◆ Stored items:
————————

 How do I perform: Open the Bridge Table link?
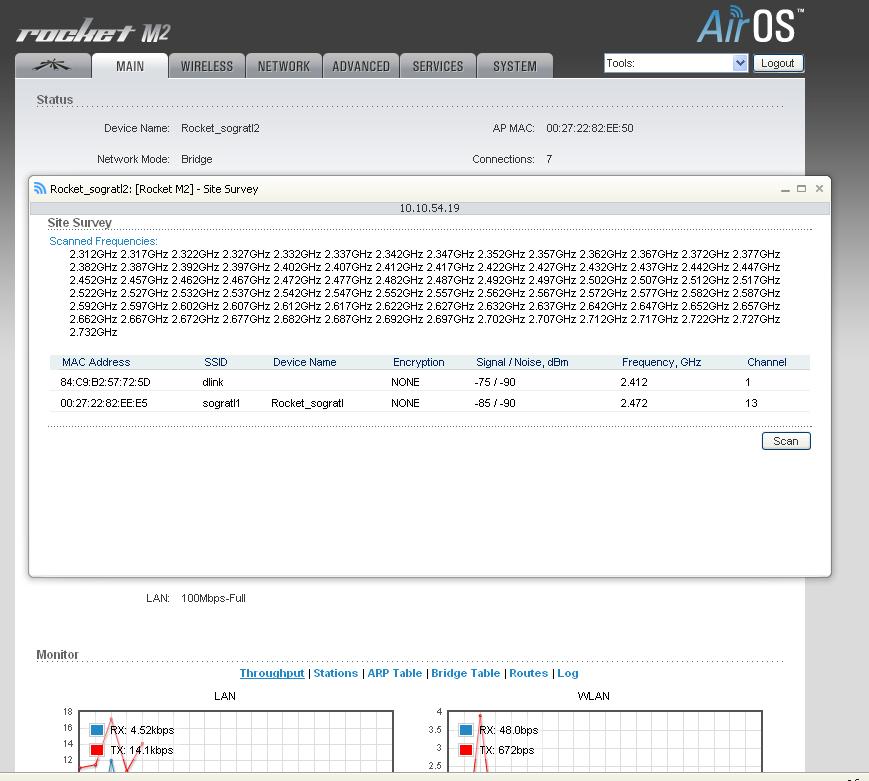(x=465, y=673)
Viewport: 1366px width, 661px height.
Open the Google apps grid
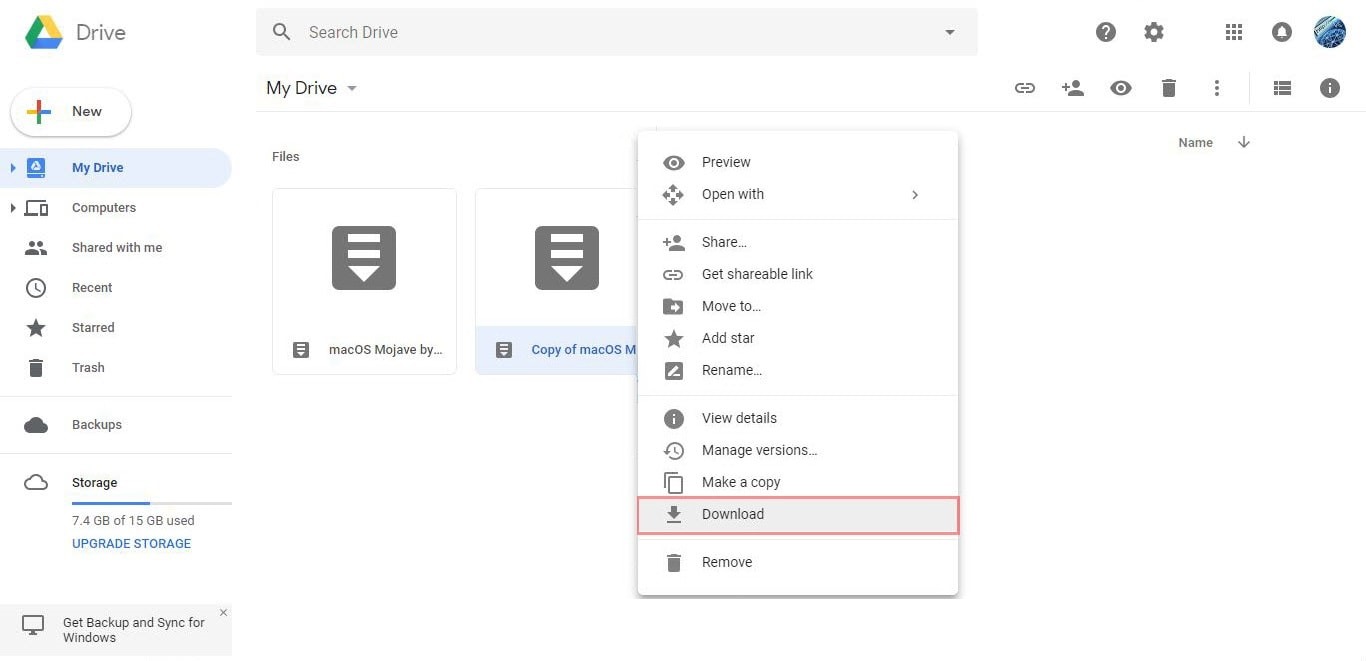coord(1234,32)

————————

◆ Problem details: Write out the entries again, exactly as given, skipping any images.

◆ Final answer:
 How do I perform: Open the Bridge Table link?
(x=465, y=673)
Viewport: 1366px width, 661px height.
Open the Google apps grid
coord(1234,32)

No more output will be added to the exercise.